- _RECORDS SUPPLIED_
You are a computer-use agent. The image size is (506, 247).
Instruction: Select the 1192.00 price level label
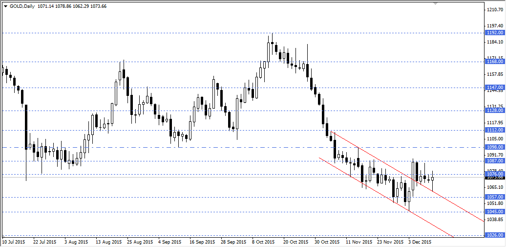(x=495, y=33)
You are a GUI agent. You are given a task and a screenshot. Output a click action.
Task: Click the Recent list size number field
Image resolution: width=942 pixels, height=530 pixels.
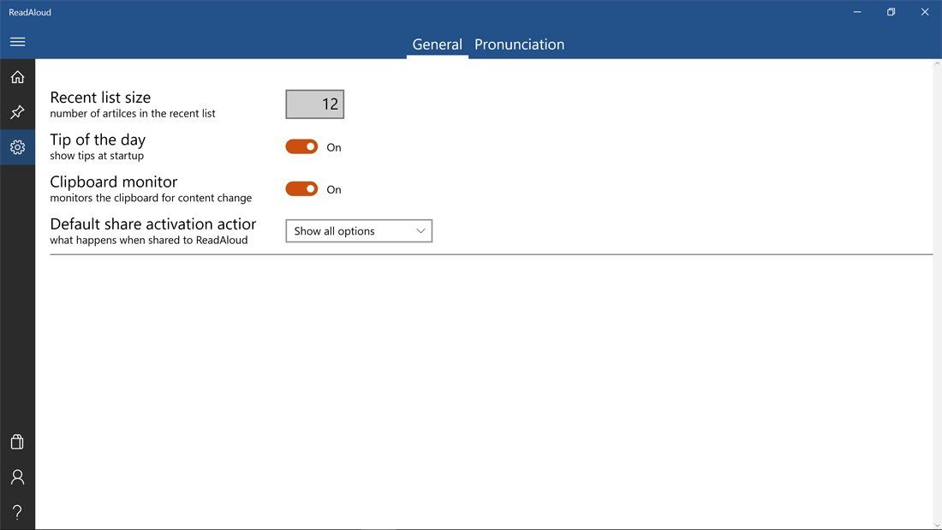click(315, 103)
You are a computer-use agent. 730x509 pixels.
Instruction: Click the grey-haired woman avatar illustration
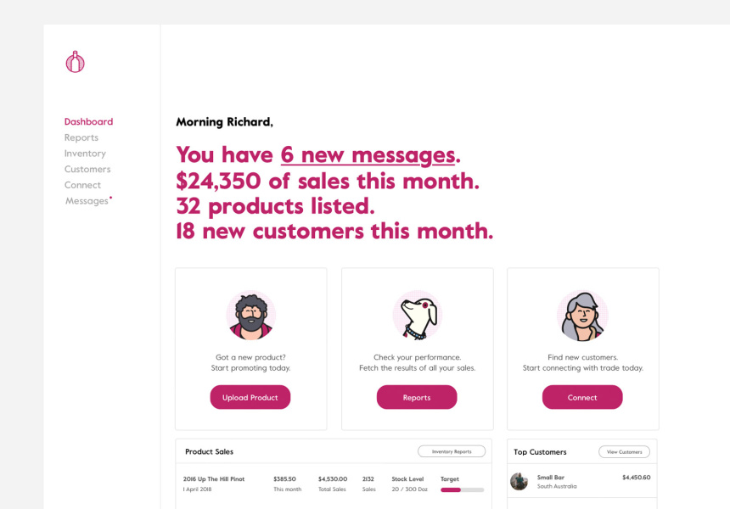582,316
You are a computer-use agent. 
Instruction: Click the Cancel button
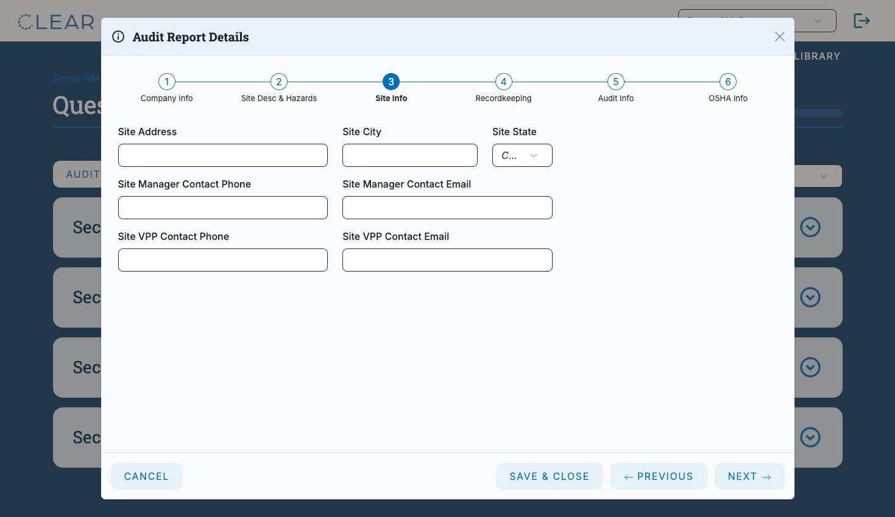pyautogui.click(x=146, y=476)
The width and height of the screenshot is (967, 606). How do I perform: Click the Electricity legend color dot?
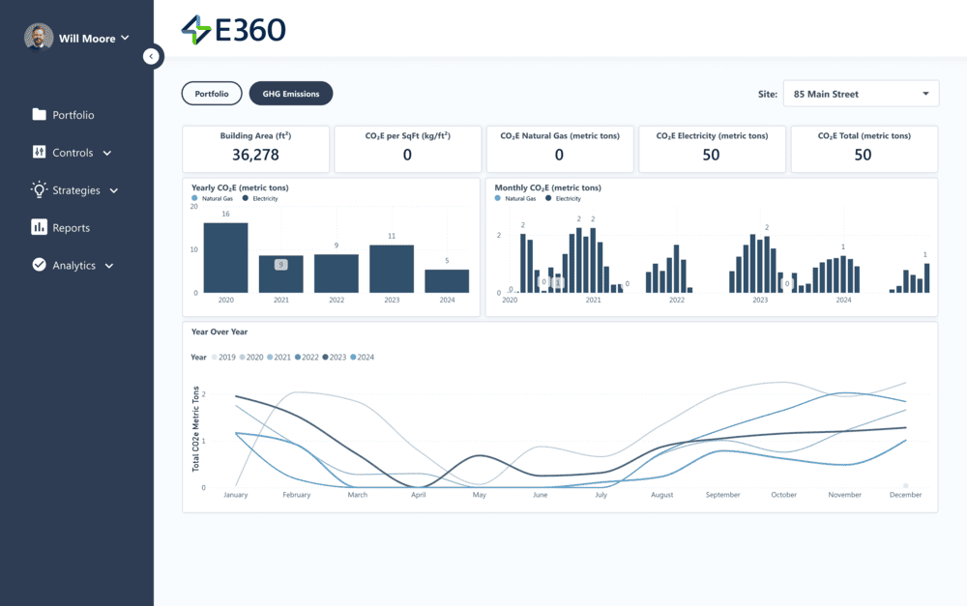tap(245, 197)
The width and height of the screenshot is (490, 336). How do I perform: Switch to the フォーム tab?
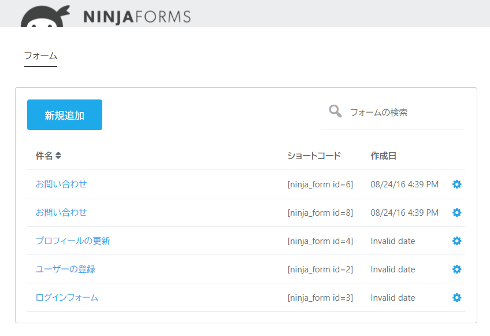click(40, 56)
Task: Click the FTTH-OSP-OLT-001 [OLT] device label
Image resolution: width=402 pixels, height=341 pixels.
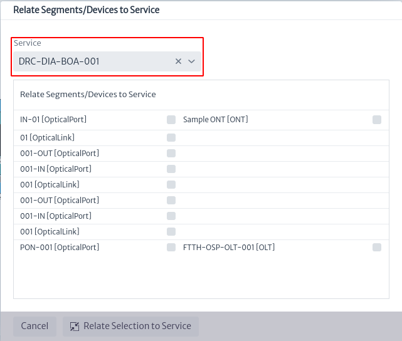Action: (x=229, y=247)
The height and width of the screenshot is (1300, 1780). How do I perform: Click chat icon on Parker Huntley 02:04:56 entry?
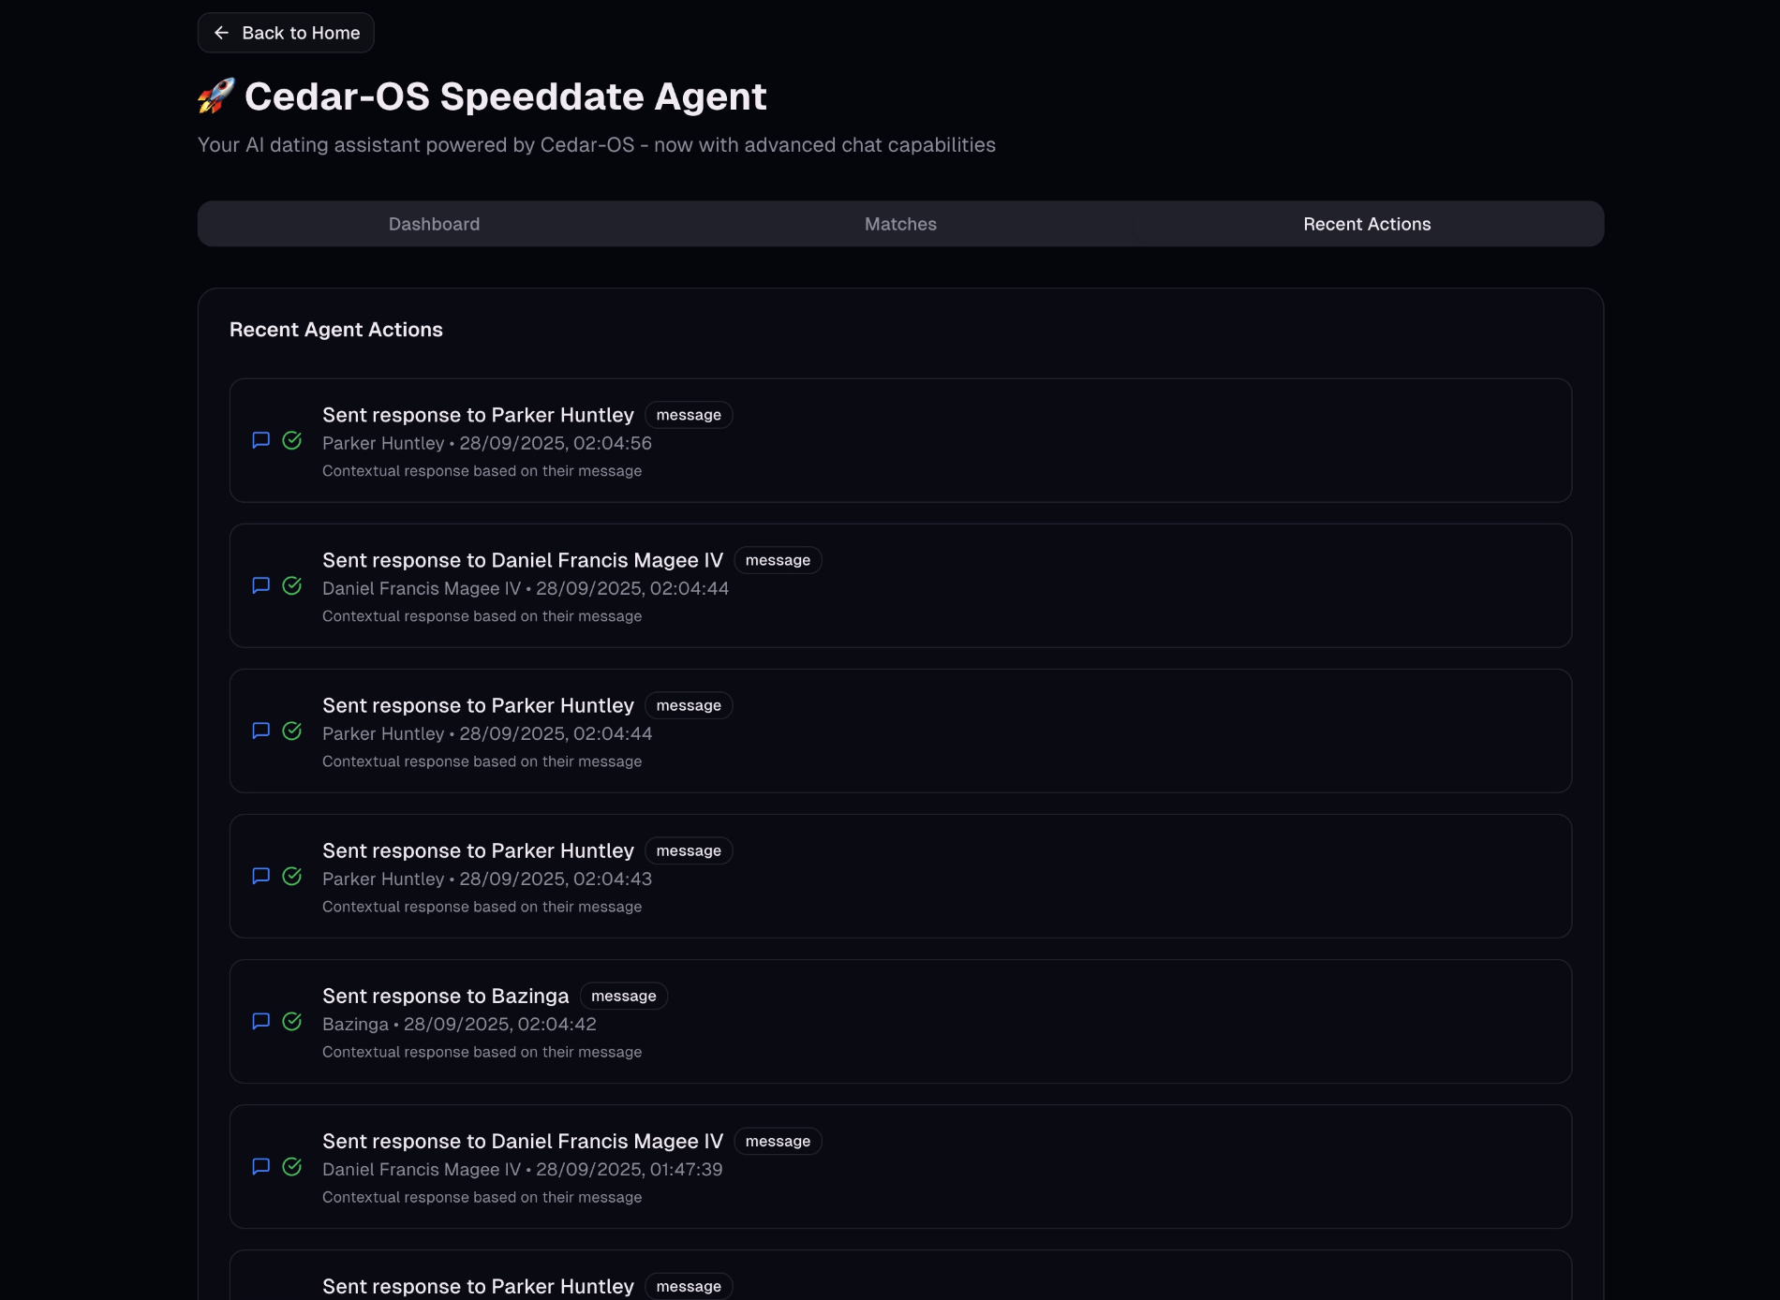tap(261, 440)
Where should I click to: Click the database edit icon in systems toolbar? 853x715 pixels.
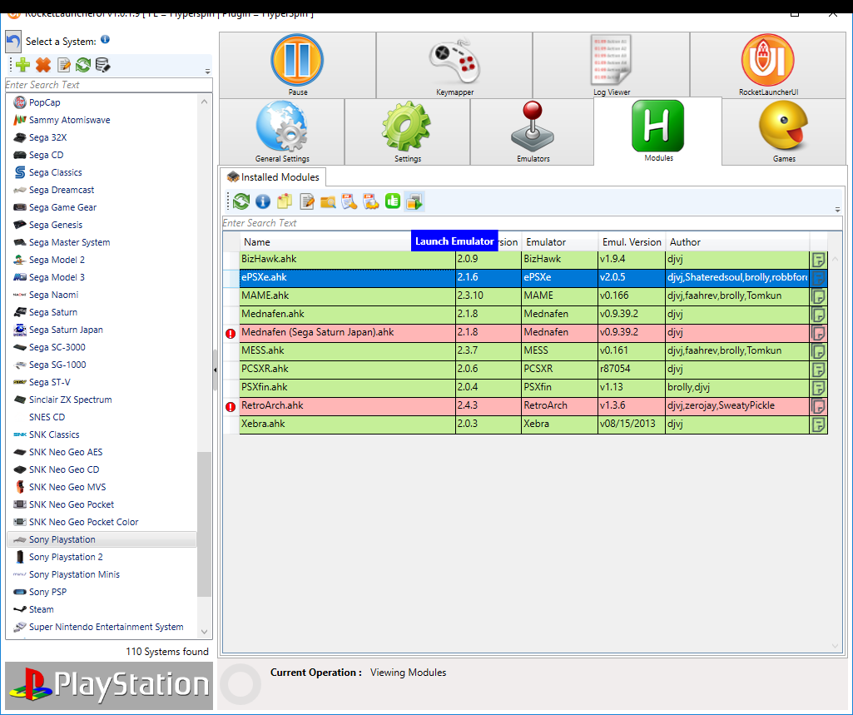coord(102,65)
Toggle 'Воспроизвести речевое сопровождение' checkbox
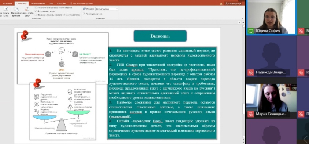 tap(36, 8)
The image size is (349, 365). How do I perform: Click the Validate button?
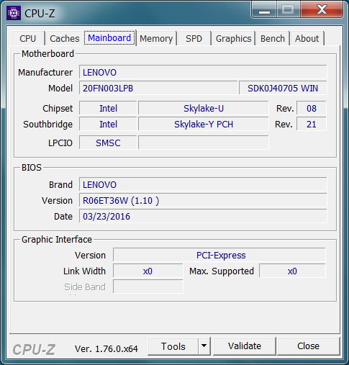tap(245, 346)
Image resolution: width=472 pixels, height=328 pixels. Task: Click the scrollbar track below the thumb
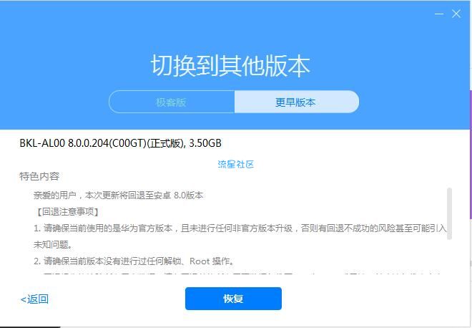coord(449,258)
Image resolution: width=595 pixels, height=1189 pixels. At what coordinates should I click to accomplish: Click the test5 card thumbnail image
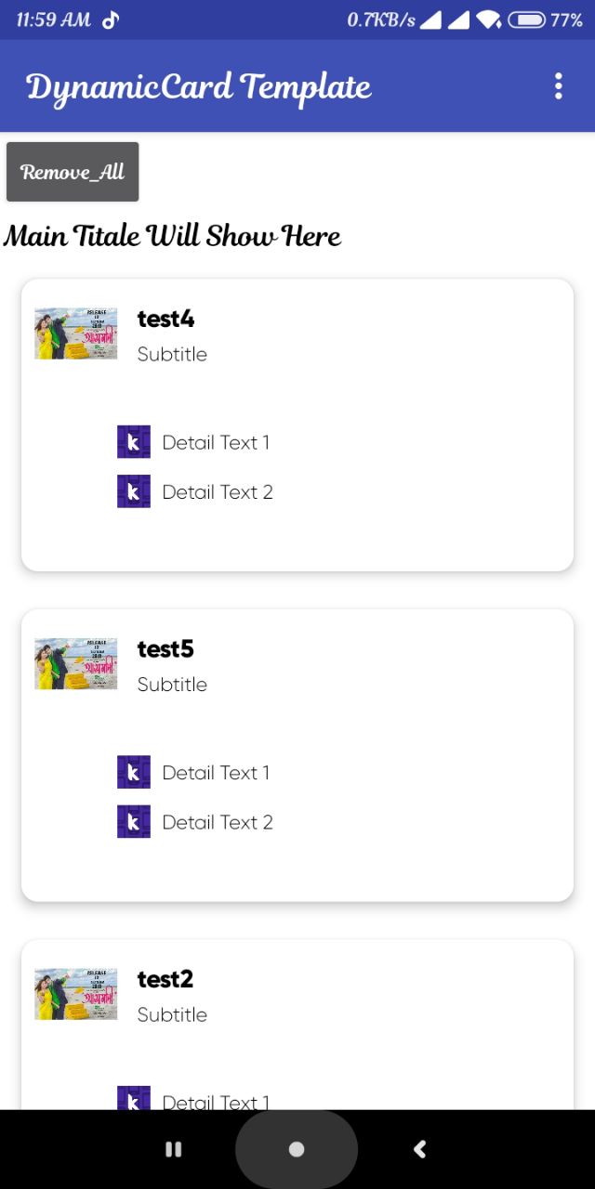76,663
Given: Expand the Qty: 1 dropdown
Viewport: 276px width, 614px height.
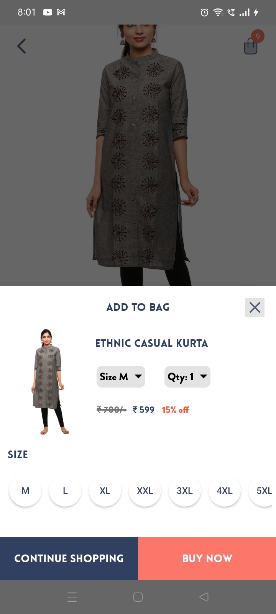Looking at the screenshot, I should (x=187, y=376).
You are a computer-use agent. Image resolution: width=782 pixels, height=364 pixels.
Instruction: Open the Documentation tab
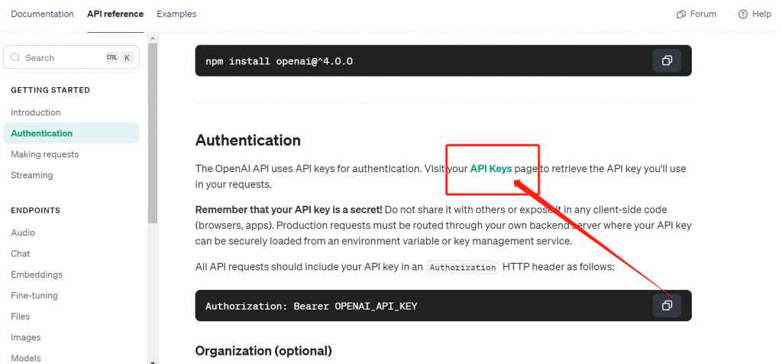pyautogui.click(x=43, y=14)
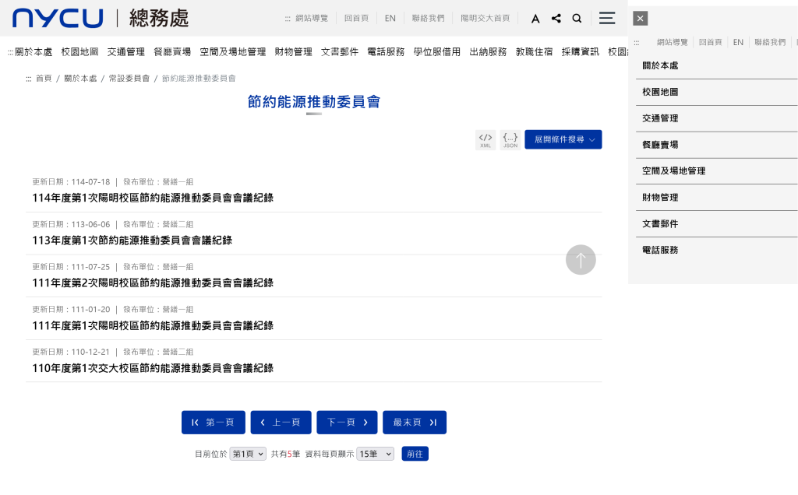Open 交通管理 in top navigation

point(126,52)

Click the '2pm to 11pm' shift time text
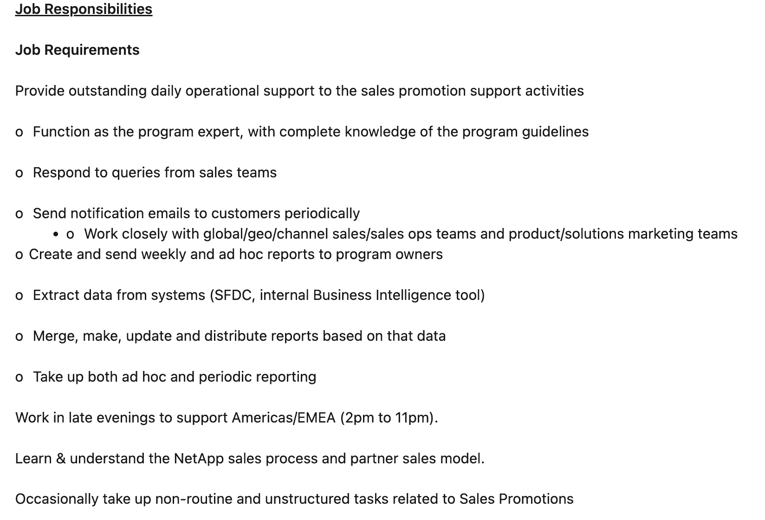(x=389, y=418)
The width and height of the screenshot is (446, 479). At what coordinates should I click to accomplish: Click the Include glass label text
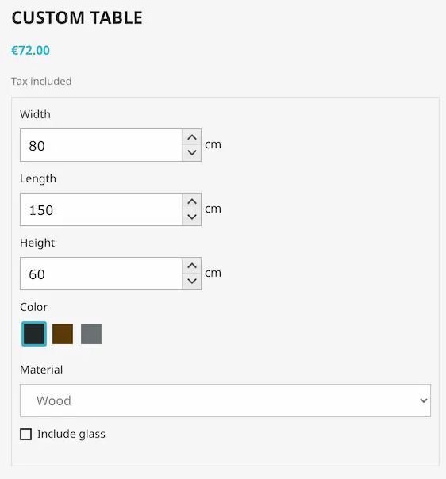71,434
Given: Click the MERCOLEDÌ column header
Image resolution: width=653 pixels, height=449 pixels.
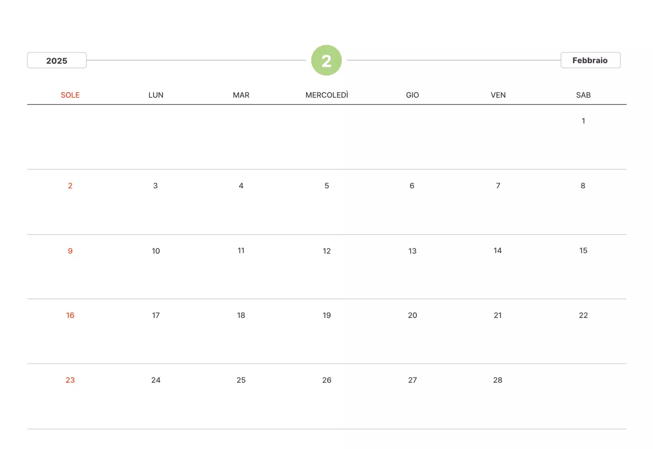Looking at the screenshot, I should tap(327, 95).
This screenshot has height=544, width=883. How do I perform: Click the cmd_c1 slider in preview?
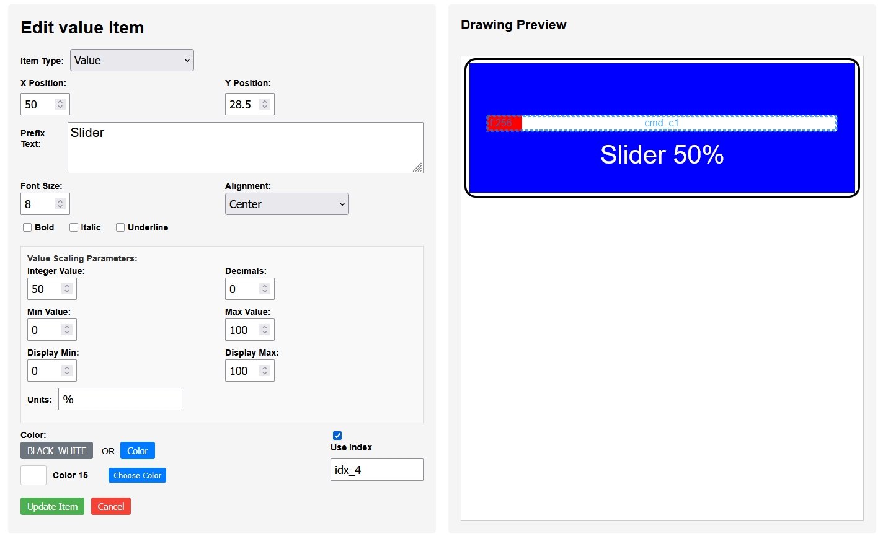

- _ACTIVITY_
In the records above, find each line with the word "computer" and copy it out.

- _RESPONSE TO THIS TASK_
You are a computer-use agent. The image size is (506, 247).
You are a computer-use agent. 730x509 pixels.
You are a computer-use agent. 
You are a computer-use agent. Image resolution: width=782 pixels, height=364 pixels.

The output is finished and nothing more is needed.